Her statement reflects a lack of intelligence among a certain class of activists rather than the frustration of the Canadian populace about the failure of our democratic institutions. Remember, when De Pape unveiled her crayon drawing, Canada had just seen a free, fair, democratic election. But the problem for her was that the NDP, her party of choice, lost.
For De Pape and the vacuous, aggrieved losers that lionize her, that wasn't an indication that their ideas and policies had ben rejected by the vast majority of Canadians, who between them voted overwhelmingly for the Conservatives and Liberals, both of whom have similar economic programs. For the radical activists, it was a call to "resistance."
Understand what that really means. These people are anti-democratic fanatics who think that because they lost an election, they have the right to ignore it and rebel against its outcome.
There were provincial elections in Canada last week. In Manitoba, the socialist NDP was victorious. Are there calls by Conservatives and Liberals to "resist" the democratic choice made by that province's electorate? There are not.
But when the Conservatives win an election, radical wannabe-autocrats betray their agenda. In that sense, perhaps De Pape was telling the truth about her wishes for an Arab Spring in Canada. What started as a popular movement remains in danger of being usurped by power-crazed totalitarian religious zealots who want to impose their will on their countries and deny them democracy, just as the Khomeinists did in Iran in 1979.

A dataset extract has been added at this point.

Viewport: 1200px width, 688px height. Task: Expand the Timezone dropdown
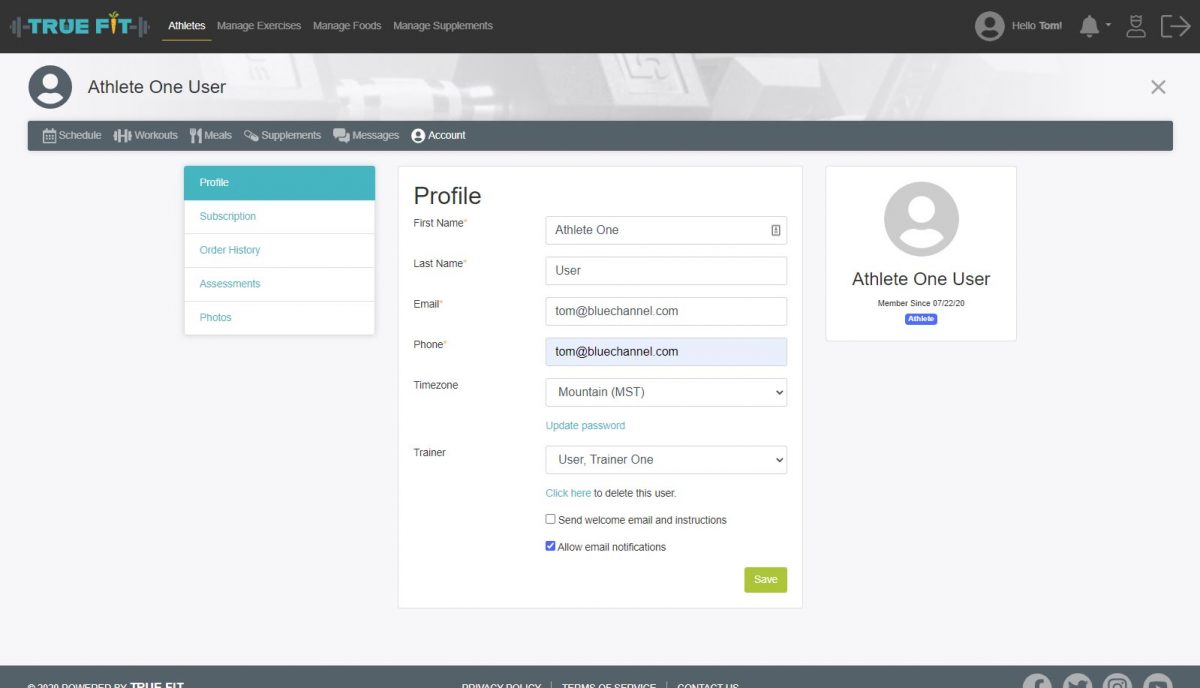point(666,392)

For the "Occupy" movement, the religion is Marxism and the liturgy, if they get their way, will resemble the worst abuses of Lenin and Stalin.
There are vehicles for change in democratic societies such as ours. Protests are valid forms of them, but protests are not entitled to take peoples freedom of movement and livelihoods away, as the "Occupiers" intend. Free speech and a free press are other means by which citizens of democracies can mobilize. Yet is it notable how many on the radical left oppose free speech. Their commitment to free speech was demonstrated by their failed attempt to have the conservative Sun-TV news network banned in Canada. Their idea of free expression is "free speech for me but not for thee."

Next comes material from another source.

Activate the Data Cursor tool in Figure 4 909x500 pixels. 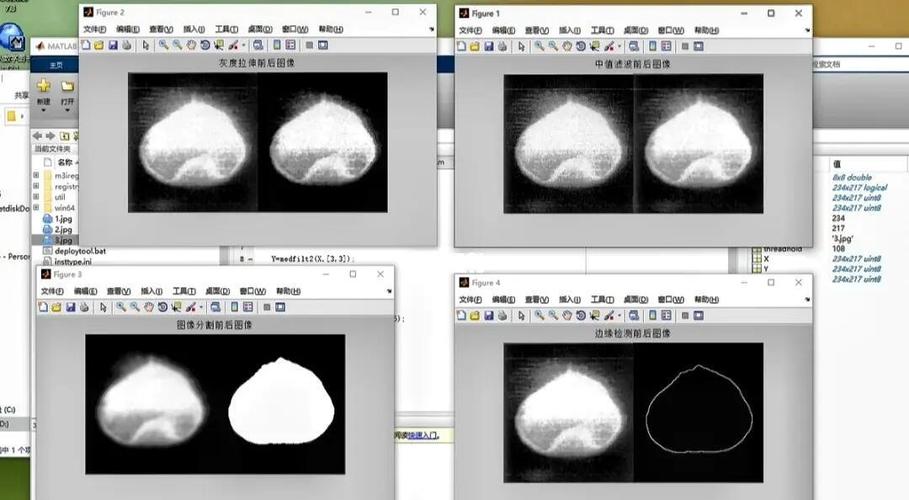coord(593,314)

Some of the "Occupy" activists have, long before the movement emerged in the United States, already called for violent revolution in Canada. Democracies don't need violent revolutions. We have regular, peaceful revolutions in the form of elections, in which the people have the opportunity to overthrow the current government and replace it. Or retain it if they choose.
Democracy is the will of the people and not all, but quite a few of the "Occupiers" are attempting to undermine democracy for their own ends.
The "Occupy" movement in Canada are largely made up of Marxofascists who seeks to mobilize the left. They will fail because most leftists aren't idiots. They understand the democratic process and that Marxism leads to less (actually none whatsoever), not more democracy. Be prepared to see the usual suspects out there trying to co-opt the protests to their own ends. OCAP, No One Is Illegal, International Socialists, Queers Against Israeli Apartheid, the (misleadingly named) Canadian Peace Alliance. And the tiresome, hackneyed speeches from the likes of Naomi Klein, Syd Ryan and Judy Rebick. Thankfully, when you see one of these groups or individuals associated with something, you know it has absolutely no credibility.
These Canadian "Occupiers" should keep something in mind. They are the most vocal supporters of resistance to occupation in Iraq and Afghanistan and Palestine. They should be prepared to meet resistance to their attempt to occupy Canada.